> **What needs to be done**: Copy out the text on growth in Kabuki syndrome word for word, in full.
Page text Start Marker
Growth in Kabuki Syndrome

Since the first large case series of individuals with Kabuki syndrome was published, it has been apparent that postnatal growth deficiency is common. In this series of 62 patients with Kabuki syndrome (primarily Japanese), growth parameters were noted to be normal at birth with growth deficiency occurring during the first year of life and becoming more marked with increasing age such that 83% of patients had evidence of growth deficiency (Niikawa N et al., 1988). Postnatal growth deficiency has been found in other large case series of individuals with Kabuki syndrome of different ethnic backgrounds ranging from 35% (Armstrong L et al., 2005), 61% (Kawame H et al., 1999), to 71% (Schrander-Stumpel et al., 2005). Mean final adult height for Japanese patients has been reported to be -2.3 standard deviations (Niikawa N et al., 1988).

There have been scattered reports of individuals with Kabuki syndrome who were diagnosed with growth hormone deficiency (Niikawa et al., 1988; Devriendt K at al., 1995; Kawame H et al., 1999; Gabrielli O et al., 2002; Armstrong L et al., 2005; Schrander-Stumper C et al., 2005). Efficacy of this therapy, however, has been variable with a “good response” to growth hormone described in one 9 year old boy treated for four years (Gabrielli et al, 2002), an increase in growth velocity in one 3 ½ year old girl treated for 6 months, to “no change in linear rate of growth” in another patient treated from 11 to 12 ½ years of age (Kawame H et al., 1999).
Page text End Marker
Source information Start Marker
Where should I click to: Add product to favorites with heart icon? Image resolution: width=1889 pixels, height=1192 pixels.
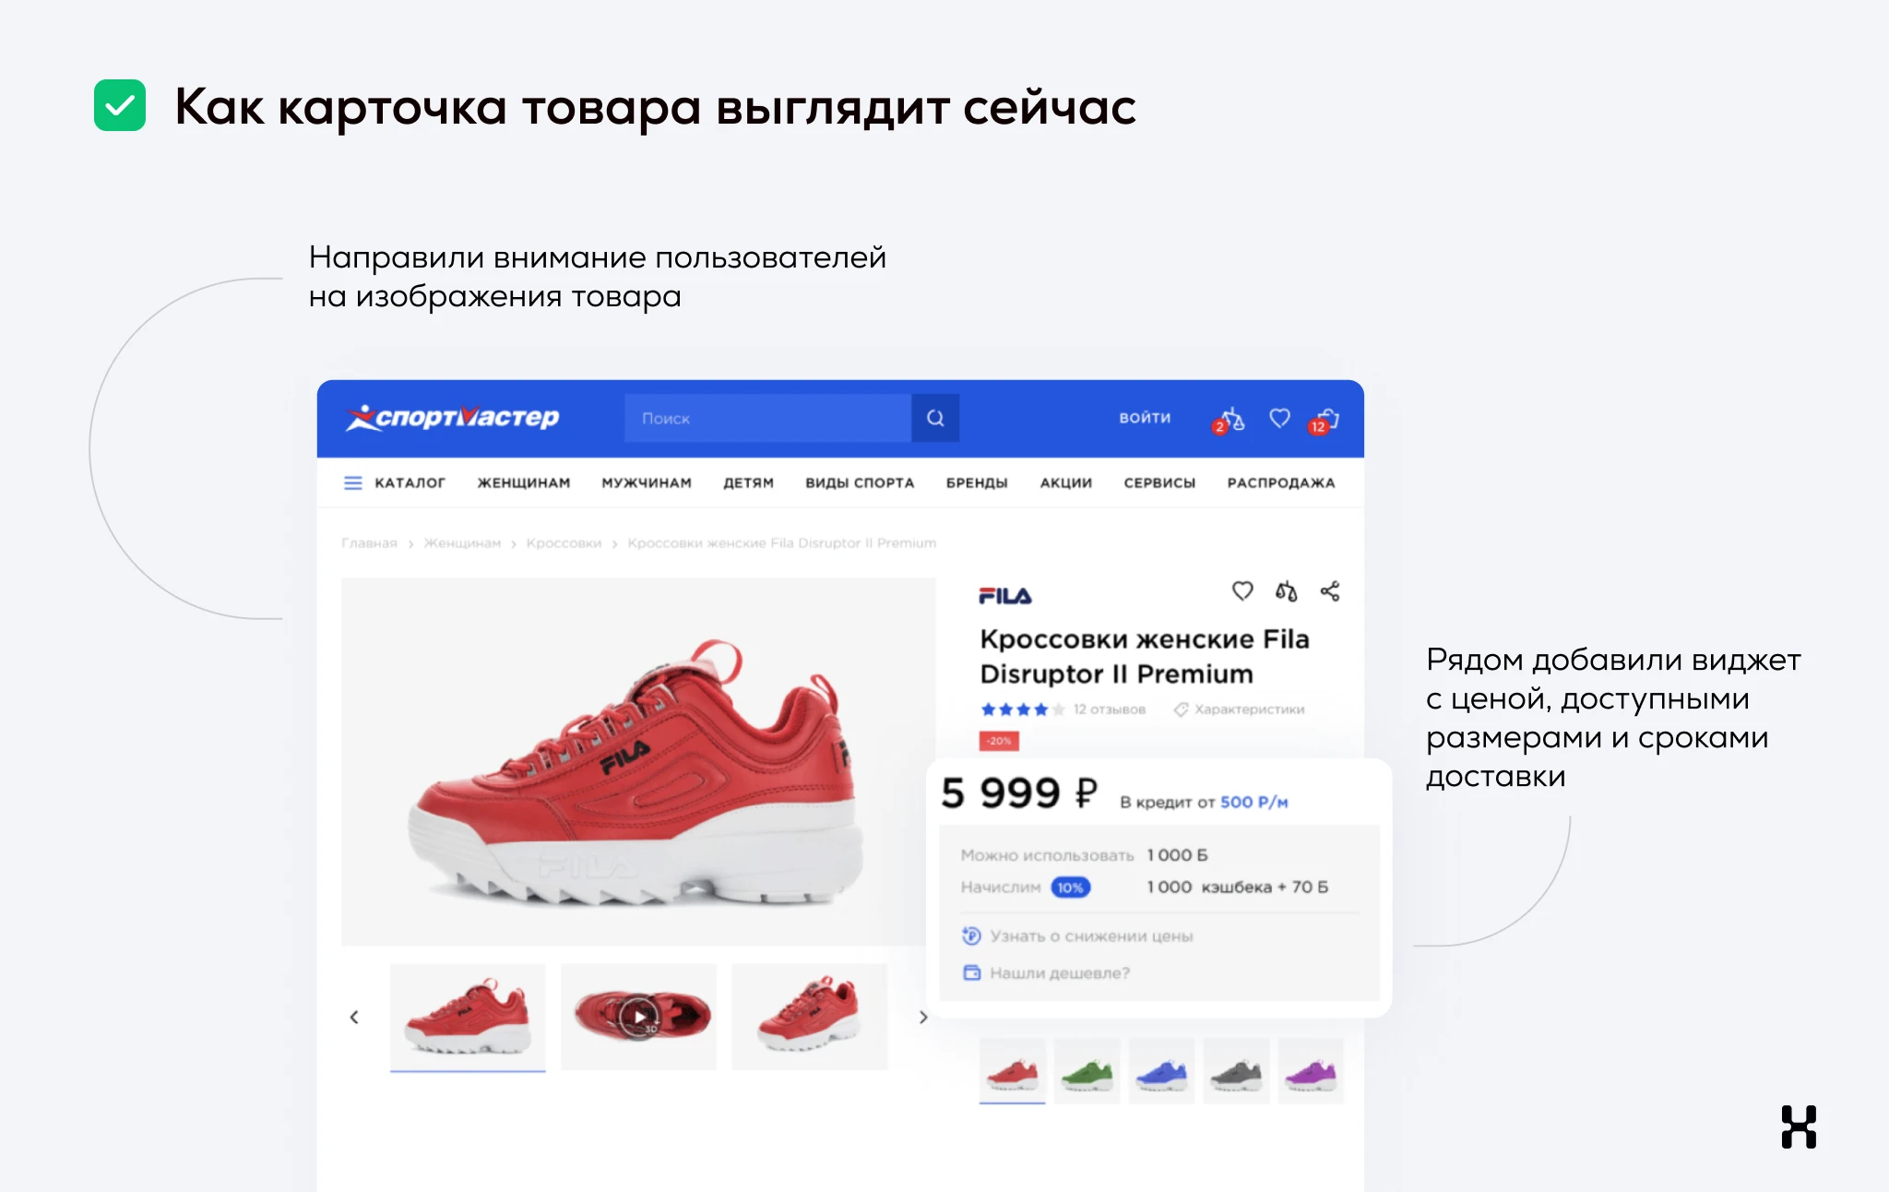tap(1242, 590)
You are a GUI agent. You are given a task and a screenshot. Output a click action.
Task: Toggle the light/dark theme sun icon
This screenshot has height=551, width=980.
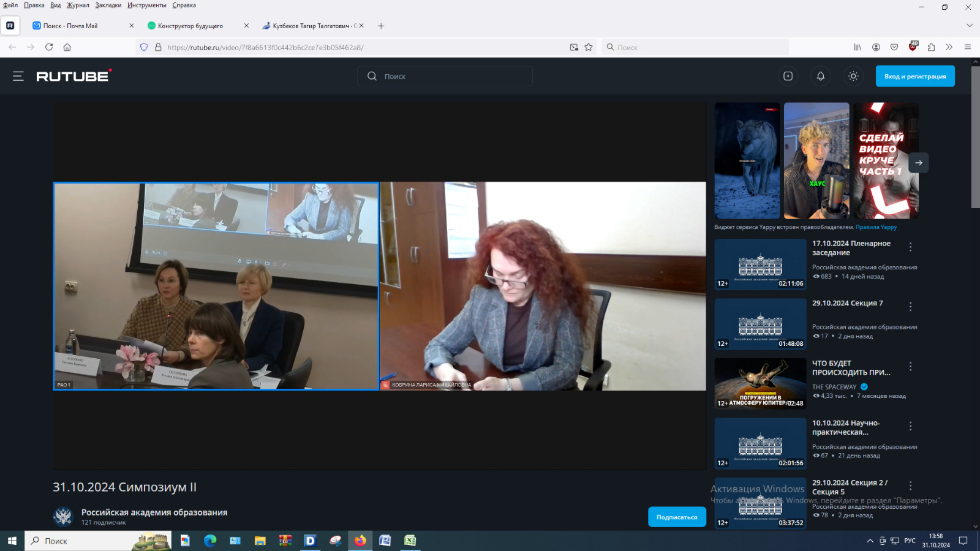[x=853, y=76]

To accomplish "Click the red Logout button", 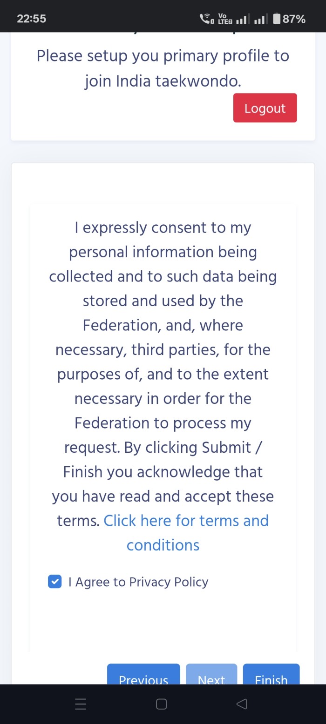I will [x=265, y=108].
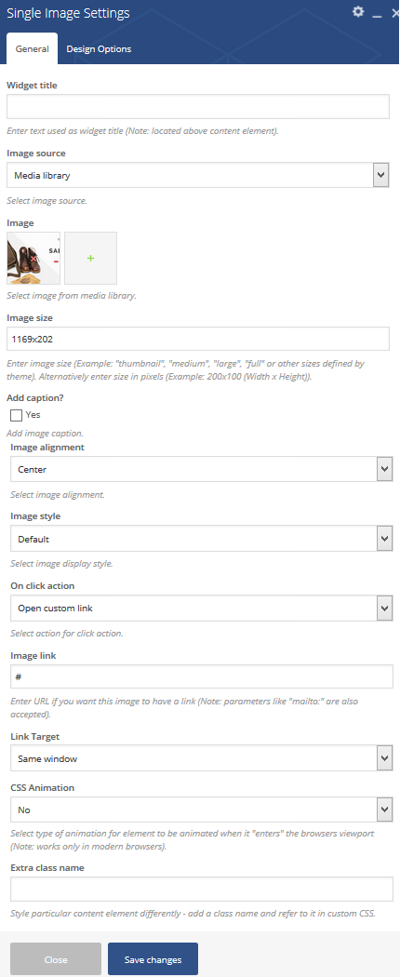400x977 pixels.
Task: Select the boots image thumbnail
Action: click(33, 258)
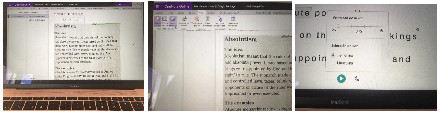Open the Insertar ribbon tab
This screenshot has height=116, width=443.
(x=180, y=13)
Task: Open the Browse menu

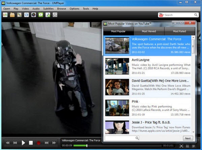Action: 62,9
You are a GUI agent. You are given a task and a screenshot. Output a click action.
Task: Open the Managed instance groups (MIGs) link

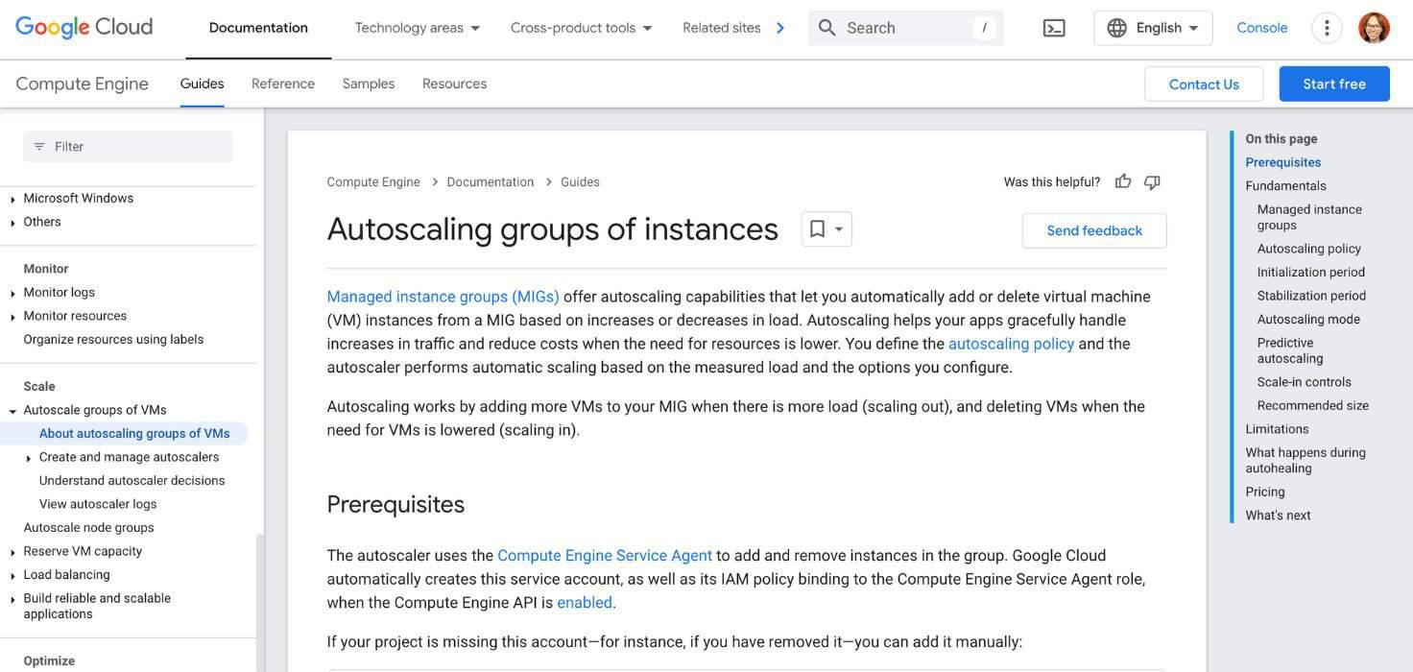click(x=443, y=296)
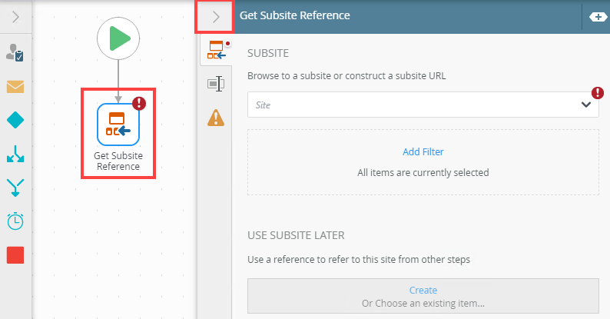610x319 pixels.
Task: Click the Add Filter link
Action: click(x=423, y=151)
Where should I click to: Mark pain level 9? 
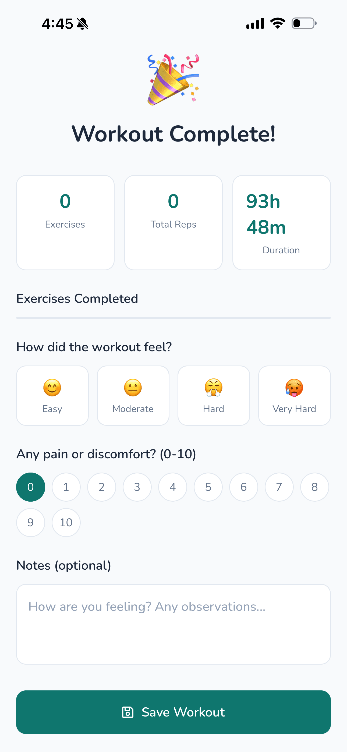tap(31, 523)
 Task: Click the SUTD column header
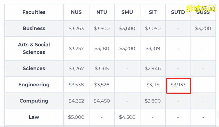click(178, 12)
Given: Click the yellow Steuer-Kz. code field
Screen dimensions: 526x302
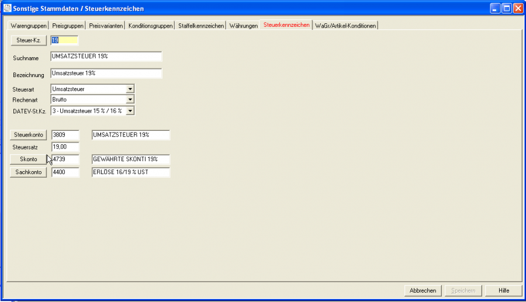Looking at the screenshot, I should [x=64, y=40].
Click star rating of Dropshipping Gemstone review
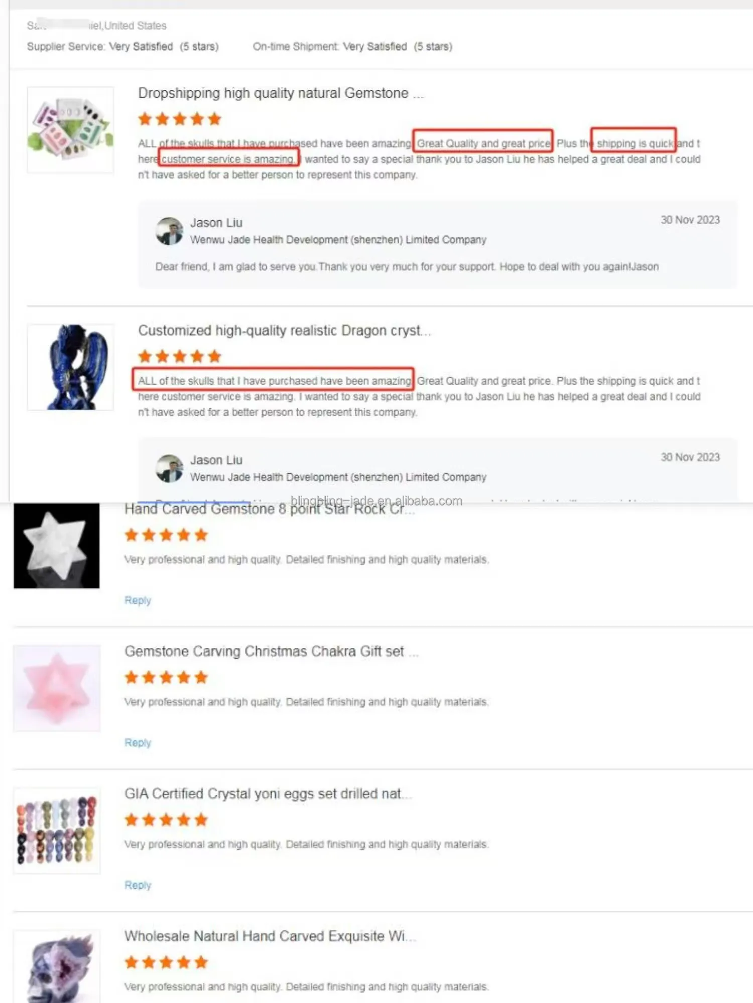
Source information End Marker
> **Written reply**:
Growth in Kabuki Syndrome

Since the first large case series of individuals with Kabuki syndrome was published, it has been apparent that postnatal growth deficiency is common. In this series of 62 patients with Kabuki syndrome (primarily Japanese), growth parameters were noted to be normal at birth with growth deficiency occurring during the first year of life and becoming more marked with increasing age such that 83% of patients had evidence of growth deficiency (Niikawa N et al., 1988). Postnatal growth deficiency has been found in other large case series of individuals with Kabuki syndrome of different ethnic backgrounds ranging from 35% (Armstrong L et al., 2005), 61% (Kawame H et al., 1999), to 71% (Schrander-Stumpel et al., 2005). Mean final adult height for Japanese patients has been reported to be -2.3 standard deviations (Niikawa N et al., 1988).

There have been scattered reports of individuals with Kabuki syndrome who were diagnosed with growth hormone deficiency (Niikawa et al., 1988; Devriendt K at al., 1995; Kawame H et al., 1999; Gabrielli O et al., 2002; Armstrong L et al., 2005; Schrander-Stumper C et al., 2005). Efficacy of this therapy, however, has been variable with a “good response” to growth hormone described in one 9 year old boy treated for four years (Gabrielli et al, 2002), an increase in growth velocity in one 3 ½ year old girl treated for 6 months, to “no change in linear rate of growth” in another patient treated from 11 to 12 ½ years of age (Kawame H et al., 1999).